List, from the lines below, each one with "menu" in it.

WORKING DATA:

________________________________________

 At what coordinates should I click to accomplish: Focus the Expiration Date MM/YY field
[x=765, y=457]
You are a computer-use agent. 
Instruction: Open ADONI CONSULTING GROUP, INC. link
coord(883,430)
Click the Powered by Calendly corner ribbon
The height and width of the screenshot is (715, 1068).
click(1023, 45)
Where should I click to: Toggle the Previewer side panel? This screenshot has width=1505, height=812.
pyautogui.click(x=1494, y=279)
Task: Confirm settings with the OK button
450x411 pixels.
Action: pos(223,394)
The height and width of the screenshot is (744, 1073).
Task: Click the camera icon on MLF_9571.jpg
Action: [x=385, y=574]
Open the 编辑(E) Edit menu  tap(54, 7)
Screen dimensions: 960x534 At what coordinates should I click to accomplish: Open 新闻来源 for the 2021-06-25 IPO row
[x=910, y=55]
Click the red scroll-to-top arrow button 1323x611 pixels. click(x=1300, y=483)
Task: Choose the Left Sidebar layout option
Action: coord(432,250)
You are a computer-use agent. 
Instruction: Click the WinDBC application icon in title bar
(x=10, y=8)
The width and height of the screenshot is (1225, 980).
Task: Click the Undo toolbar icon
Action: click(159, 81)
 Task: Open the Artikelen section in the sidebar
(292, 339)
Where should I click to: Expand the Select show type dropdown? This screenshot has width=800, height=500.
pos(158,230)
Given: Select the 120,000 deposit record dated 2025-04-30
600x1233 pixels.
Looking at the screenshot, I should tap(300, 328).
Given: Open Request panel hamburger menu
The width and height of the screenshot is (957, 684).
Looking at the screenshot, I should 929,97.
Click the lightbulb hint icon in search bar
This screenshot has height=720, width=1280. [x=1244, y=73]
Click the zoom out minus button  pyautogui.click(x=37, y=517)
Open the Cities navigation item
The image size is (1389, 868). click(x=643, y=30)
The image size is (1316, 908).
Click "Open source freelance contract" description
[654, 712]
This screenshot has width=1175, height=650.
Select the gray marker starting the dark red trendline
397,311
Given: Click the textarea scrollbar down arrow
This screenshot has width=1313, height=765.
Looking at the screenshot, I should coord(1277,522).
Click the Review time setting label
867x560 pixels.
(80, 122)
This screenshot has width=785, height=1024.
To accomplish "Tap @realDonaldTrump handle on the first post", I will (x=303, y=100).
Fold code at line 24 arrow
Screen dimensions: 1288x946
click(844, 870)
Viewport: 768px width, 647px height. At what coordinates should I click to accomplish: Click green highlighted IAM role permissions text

________________________________________

TASK SOLUTION:
Open the 编辑(E) Edit menu  tap(54, 7)
Given: Open Request panel hamburger menu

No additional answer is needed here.